Artículo de Paco Romero
El 11 de marzo 2004 en cuatro trenes distintos y a la misma
hora, acabaron no solo con las vidas de 200 compatriotas y dejaron
terribles secuelas en otro millar, sino que volaron las ilusiones de
crecimiento, las ansias de modernidad, el orgullo de ser y sentirse
occidentales, sembrando -lo que, visto con perspectiva, fue aún peor- la
semilla del odio, de la división, del enfrentamiento...

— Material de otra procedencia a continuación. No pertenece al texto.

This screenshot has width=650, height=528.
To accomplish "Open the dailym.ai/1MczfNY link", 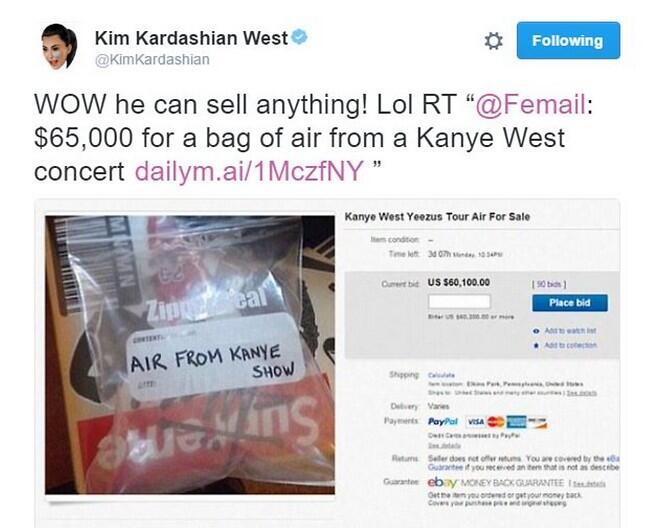I will point(250,170).
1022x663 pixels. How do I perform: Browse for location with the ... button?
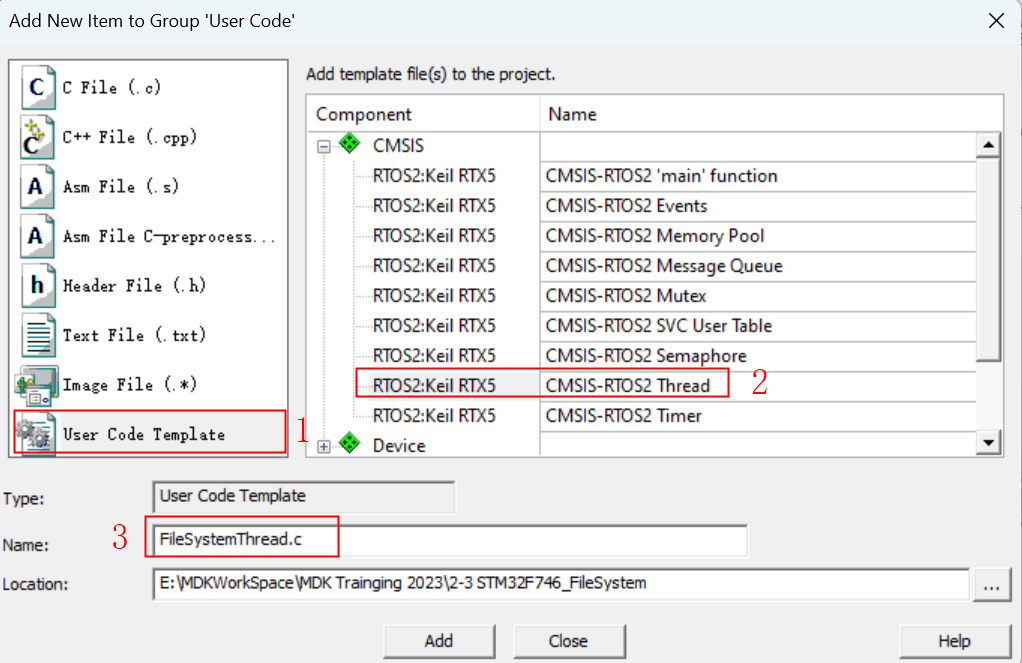(x=990, y=586)
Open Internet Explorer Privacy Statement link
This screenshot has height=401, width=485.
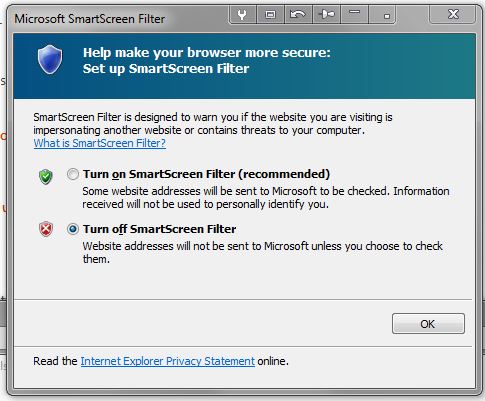(x=168, y=361)
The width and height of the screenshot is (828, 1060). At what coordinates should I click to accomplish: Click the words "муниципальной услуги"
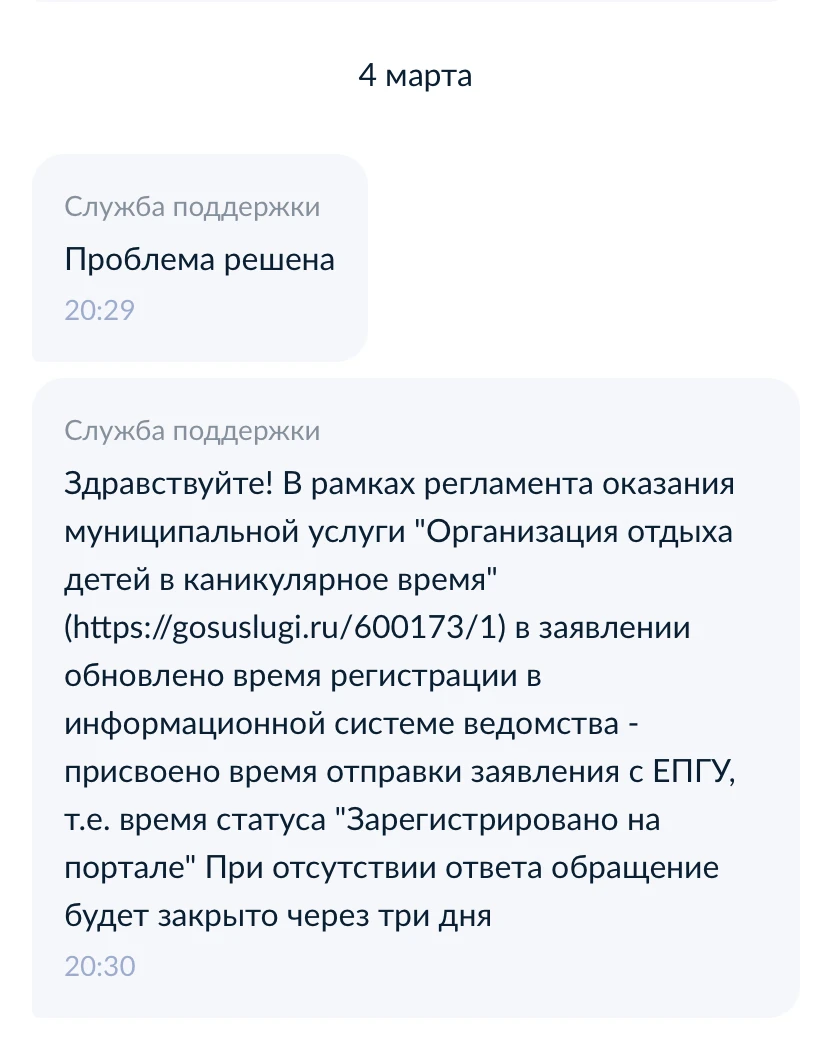(x=234, y=532)
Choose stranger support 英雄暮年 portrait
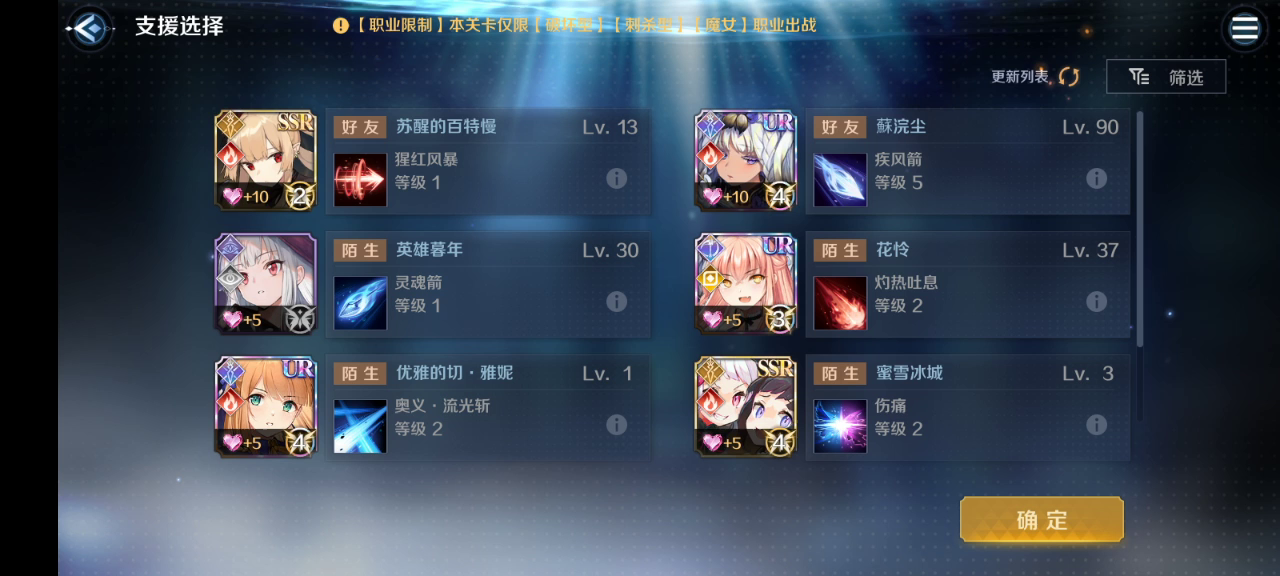1280x576 pixels. tap(266, 284)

En la cárcel, condenado a 42.000 años de cárcel, un morito
de Lavapiés que cometió el “error” de dejarse ver en dos trenes distintos a
la misma hora por dos testigos rumanas. En el paraíso, sus siete compañeros
que, casi un mes después, se inmolaron en Leganés aunque los informes de las
autopsias no se pronuncien, sencillamente porque los exámenes anatómicos post
mortem no se realizaron. Bueno... lo del edén y lo del “merecido” premio de las
seis docenas de huríes tampoco puede ser confirmado porque, felizmente,
permanecemos de momento en el mundo de los vivos.
El 22 de junio de 2016, a cuatro días de otras elecciones se
publica la primera entrega de unas conversaciones mantenidas hace dos
años por el Ministro del Interior en su despacho, en las semanas previas a uno
de los múltiples intentos de golpes de Estado catalanista, con el responsable
de la Oficina Antifraude de Cataluña, magistrado nombrado por los 2/3 del
parlamento autonómico y que tiene atribuido por ley “el control del sector público en el ámbito de la prevención y la
investigación de los casos de corrupción”.

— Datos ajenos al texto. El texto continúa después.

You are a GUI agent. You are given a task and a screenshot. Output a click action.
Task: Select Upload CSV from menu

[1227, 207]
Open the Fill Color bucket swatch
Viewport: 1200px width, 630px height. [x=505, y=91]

Lo conversación, en nada edificante, se realiza en un
entorno íntimo, en la que deberían sobrar las opiniones de todas las personas
no presentes, cuestión más que suficiente para que, en un país civilizado, la
opinión pública no tuviera acceso a ella; claro que, para ello, hay que estar
en posesión de unos particulares principios respetuosos especialmente con el
artículo 18 de nuestra Constitución y que no se compadecen con los generales de
un país donde la telebasura de la isla de los mosquitos (donmanué
dixit) y de los grandes hermanos está a la orden de la calle. Ya
tuve ocasión hace muchos años de desoír la invitación de un alcalde y de
algunos funcionarios de un municipio cercano a Sevilla que me invitaban, entre
un jolgorio perverso, a ver el “vídeo de Pedro Jota”. De la misma forma hubiese
actuado el pasado miércoles si los medios de comunicación me hubieran dado la
oportunidad de acceder o no a una conversación del ámbito privado.
Al margen de las derivadas políticas del diálogo -en nada
ejemplar, repito- resulta inaudito, por no decir acojonante, que se pase
de puntillas y se otorguen visos de normalidad y legalidad al hecho de que se
grabe al Ministro del Interior en su despacho y se difundan públicamente las
escuchas. Tengo claro que si no dimite por el fondo de la conversación, debe
hacerlo por su demostrada incompetencia, por su extremada inanidad.